> [WHAT YOU SHOULD DO] How many lines in the data below have the string "Издательский"? Reply with the number alone.

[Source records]
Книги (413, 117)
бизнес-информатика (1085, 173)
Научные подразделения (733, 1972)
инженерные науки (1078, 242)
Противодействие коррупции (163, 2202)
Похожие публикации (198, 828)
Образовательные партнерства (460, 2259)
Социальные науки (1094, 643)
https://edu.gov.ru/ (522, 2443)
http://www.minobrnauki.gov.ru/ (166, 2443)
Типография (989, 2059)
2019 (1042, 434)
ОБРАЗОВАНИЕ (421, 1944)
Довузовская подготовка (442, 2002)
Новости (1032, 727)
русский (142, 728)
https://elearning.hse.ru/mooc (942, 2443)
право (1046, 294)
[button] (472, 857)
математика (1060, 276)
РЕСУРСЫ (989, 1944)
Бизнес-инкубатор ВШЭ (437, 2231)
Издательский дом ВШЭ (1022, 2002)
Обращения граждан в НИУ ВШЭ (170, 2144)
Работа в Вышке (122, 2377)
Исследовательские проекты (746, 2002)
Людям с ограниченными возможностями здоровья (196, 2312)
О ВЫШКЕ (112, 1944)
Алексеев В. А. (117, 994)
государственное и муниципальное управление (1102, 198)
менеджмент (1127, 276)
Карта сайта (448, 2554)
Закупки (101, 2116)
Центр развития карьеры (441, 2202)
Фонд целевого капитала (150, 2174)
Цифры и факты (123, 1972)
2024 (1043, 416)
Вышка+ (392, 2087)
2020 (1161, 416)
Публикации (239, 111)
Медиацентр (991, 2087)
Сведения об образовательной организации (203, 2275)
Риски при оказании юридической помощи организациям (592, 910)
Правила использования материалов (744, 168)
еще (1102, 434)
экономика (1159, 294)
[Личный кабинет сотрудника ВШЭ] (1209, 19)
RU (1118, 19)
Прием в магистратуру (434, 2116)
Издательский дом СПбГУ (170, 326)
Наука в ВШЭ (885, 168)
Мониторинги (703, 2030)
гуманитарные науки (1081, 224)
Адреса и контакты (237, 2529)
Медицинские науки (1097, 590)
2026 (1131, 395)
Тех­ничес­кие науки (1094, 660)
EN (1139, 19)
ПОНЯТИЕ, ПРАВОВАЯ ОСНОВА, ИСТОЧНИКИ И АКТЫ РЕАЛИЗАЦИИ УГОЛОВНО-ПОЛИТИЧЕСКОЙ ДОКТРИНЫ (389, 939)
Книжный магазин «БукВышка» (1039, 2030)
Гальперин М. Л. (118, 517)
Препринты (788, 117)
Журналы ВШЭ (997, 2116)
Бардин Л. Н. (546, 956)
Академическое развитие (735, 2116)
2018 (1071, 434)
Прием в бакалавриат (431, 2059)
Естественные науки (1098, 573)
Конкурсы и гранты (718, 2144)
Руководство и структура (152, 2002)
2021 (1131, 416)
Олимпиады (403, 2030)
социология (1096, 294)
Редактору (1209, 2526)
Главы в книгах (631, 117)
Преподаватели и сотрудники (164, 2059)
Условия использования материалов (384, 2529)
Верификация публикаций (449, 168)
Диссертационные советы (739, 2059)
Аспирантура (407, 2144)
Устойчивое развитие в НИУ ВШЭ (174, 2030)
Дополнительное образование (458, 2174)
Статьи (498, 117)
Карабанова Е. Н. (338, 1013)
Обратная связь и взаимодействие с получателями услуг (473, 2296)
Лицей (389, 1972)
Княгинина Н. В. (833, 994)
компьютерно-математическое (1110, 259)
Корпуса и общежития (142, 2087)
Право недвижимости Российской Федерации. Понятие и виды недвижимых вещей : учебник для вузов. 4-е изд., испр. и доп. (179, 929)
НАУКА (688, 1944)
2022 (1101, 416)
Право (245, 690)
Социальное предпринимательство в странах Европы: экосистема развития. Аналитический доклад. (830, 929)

> [ANSWER FOR THIS EXERCISE] 2